* **Goal**: Rewrite the data from its first line through the line containing "click(524, 136)", changing every "Where should I click to" to "What should I select to" and keeping everything else identical.

* **Record extracts**:
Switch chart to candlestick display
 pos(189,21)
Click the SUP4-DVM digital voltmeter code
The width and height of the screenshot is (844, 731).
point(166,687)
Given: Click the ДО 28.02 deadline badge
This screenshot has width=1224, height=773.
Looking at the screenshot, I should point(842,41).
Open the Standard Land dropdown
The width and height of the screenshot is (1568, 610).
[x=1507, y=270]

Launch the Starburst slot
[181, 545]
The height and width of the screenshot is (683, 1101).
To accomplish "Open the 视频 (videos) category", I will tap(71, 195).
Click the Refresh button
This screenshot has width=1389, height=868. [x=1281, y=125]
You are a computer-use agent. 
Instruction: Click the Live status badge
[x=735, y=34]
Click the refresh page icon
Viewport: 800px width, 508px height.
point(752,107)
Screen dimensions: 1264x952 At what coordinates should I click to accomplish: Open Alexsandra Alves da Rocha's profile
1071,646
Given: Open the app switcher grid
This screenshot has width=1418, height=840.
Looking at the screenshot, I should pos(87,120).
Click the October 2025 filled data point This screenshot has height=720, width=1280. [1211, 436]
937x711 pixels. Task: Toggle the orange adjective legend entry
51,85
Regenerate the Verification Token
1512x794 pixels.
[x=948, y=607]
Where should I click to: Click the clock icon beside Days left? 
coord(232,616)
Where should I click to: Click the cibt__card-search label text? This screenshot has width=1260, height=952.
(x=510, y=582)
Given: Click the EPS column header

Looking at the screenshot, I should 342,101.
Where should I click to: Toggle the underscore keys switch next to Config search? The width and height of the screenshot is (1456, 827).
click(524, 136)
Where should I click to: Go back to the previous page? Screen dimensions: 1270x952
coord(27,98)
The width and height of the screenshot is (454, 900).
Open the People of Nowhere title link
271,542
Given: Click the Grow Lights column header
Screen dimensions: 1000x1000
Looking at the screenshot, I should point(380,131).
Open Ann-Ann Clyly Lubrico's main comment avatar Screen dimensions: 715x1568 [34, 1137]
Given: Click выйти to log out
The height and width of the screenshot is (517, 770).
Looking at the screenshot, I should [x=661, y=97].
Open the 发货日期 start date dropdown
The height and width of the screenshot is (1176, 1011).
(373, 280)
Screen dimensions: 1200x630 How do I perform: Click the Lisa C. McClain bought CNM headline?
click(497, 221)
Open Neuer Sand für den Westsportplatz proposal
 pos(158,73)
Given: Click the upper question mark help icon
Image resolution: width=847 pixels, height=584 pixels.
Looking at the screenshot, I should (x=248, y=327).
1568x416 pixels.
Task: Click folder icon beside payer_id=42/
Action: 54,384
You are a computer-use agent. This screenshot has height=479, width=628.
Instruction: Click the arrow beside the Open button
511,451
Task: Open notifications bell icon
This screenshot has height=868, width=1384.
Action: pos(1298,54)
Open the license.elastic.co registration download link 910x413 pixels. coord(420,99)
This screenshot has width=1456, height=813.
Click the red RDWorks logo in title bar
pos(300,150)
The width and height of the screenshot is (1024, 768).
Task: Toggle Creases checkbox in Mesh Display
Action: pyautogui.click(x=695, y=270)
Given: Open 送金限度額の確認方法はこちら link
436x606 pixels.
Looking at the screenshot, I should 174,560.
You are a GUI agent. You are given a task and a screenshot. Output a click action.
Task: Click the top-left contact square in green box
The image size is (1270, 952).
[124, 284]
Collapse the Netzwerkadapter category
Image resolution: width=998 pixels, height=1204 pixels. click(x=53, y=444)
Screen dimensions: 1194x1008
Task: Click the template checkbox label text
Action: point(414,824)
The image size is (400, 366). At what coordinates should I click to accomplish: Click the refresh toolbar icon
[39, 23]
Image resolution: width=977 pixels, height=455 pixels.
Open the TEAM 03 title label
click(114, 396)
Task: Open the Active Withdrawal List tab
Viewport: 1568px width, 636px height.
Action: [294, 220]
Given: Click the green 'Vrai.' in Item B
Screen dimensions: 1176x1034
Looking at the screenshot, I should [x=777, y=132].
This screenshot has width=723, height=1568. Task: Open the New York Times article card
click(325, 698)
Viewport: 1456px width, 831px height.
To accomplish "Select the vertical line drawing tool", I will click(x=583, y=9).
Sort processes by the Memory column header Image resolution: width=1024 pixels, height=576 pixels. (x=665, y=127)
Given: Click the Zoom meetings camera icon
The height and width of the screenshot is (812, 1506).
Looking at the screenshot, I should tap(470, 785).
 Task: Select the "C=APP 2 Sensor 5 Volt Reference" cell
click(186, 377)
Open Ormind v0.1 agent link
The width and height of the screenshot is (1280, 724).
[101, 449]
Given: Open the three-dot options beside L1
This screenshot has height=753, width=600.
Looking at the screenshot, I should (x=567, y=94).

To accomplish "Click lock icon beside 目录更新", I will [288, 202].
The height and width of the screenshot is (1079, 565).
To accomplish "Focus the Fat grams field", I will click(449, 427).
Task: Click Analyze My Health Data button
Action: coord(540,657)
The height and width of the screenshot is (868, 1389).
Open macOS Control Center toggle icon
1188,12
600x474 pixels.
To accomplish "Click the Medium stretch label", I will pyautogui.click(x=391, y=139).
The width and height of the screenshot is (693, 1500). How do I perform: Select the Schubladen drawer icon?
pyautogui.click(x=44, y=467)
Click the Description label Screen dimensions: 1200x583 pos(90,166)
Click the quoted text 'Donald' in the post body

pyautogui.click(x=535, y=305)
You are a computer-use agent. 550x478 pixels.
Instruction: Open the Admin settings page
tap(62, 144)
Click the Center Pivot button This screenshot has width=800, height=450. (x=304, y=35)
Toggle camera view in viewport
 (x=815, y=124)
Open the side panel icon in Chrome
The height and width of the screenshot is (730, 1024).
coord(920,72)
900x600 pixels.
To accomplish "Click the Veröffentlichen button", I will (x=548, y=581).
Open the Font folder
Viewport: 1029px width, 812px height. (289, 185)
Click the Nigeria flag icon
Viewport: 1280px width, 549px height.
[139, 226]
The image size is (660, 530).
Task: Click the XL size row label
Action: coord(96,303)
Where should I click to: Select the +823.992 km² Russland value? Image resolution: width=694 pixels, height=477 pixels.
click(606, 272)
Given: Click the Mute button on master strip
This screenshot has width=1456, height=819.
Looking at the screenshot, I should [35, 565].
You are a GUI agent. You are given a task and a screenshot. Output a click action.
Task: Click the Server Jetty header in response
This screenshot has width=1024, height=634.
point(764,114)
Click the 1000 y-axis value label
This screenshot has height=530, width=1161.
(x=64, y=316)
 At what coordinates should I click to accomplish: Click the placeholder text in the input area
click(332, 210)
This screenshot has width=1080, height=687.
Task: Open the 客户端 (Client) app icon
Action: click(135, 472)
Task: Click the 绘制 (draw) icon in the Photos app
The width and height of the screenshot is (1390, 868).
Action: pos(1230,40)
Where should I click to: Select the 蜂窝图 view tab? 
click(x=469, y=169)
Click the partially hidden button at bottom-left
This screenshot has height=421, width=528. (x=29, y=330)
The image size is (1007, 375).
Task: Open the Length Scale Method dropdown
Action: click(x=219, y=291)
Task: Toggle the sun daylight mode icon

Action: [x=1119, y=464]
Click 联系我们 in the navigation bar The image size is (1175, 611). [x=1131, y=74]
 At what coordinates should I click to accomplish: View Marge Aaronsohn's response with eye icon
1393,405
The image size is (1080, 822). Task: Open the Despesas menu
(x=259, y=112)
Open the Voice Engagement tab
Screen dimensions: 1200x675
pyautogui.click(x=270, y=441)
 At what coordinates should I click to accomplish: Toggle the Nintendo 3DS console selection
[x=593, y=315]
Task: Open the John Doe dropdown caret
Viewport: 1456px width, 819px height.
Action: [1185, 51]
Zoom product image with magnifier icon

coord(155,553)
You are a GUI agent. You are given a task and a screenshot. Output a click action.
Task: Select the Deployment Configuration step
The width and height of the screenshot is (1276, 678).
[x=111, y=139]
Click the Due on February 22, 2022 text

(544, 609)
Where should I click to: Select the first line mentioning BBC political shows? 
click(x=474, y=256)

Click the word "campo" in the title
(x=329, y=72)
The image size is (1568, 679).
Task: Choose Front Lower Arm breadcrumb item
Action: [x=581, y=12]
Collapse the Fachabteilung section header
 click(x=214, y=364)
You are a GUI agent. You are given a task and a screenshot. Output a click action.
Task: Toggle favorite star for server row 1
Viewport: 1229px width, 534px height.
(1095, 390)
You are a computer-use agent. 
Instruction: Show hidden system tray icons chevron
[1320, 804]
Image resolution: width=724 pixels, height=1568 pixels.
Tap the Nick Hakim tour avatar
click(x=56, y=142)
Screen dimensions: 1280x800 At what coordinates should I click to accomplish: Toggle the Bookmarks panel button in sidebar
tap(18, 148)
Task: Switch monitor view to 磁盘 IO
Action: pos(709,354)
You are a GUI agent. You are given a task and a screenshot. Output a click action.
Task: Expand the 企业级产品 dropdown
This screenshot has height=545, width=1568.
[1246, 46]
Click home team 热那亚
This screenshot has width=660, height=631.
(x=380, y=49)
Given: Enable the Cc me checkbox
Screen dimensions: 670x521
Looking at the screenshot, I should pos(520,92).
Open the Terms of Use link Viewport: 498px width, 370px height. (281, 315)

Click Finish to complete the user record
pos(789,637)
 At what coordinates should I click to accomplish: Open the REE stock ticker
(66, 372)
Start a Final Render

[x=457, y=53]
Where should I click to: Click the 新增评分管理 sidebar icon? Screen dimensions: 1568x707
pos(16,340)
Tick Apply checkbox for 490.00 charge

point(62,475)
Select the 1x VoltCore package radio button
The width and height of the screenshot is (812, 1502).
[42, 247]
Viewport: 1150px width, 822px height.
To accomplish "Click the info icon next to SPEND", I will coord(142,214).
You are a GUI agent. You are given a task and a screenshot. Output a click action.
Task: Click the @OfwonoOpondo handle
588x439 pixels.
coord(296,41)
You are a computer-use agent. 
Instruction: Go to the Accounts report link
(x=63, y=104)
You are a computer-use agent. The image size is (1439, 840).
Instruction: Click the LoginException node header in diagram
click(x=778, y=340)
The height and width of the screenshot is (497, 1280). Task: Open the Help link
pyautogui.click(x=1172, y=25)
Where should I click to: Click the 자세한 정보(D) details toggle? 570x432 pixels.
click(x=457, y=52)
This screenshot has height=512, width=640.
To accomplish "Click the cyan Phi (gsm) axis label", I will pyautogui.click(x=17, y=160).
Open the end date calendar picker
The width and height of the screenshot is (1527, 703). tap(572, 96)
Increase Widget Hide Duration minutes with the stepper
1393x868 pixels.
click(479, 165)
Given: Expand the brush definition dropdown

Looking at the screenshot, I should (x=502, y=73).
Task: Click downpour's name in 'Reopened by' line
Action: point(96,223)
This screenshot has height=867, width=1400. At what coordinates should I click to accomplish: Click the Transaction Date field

* **Task solution**:
Switch chart to candlestick display
 pos(189,21)
Click the SUP4-DVM digital voltmeter code
The width and height of the screenshot is (844, 731).
point(166,687)
Given: Click the ДО 28.02 deadline badge
This screenshot has width=1224, height=773.
Looking at the screenshot, I should point(842,41).
Open the Standard Land dropdown
The width and height of the screenshot is (1568, 610).
[x=1507, y=270]

Launch the Starburst slot
[181, 545]
The height and width of the screenshot is (683, 1101).
To accomplish "Open the 视频 (videos) category", I will tap(71, 195).
Click the Refresh button
This screenshot has width=1389, height=868. [x=1281, y=125]
You are a computer-use agent. 
Instruction: Click the Live status badge
[x=735, y=34]
Click the refresh page icon
Viewport: 800px width, 508px height.
point(752,107)
Screen dimensions: 1264x952 At what coordinates should I click to accomplish: Open Alexsandra Alves da Rocha's profile
1071,646
Given: Open the app switcher grid
This screenshot has width=1418, height=840.
Looking at the screenshot, I should pos(87,120).
Click the October 2025 filled data point This screenshot has height=720, width=1280. [1211, 436]
937x711 pixels. Task: Toggle the orange adjective legend entry
51,85
Regenerate the Verification Token
1512x794 pixels.
[x=948, y=607]
What should I select to: Click the clock icon beside Days left? 
coord(232,616)
What should I select to: Click the cibt__card-search label text? This screenshot has width=1260, height=952.
(x=510, y=582)
Given: Click the EPS column header

Looking at the screenshot, I should 342,101.
What should I select to: Toggle the underscore keys switch next to Config search? The width and height of the screenshot is (1456, 827).
click(524, 136)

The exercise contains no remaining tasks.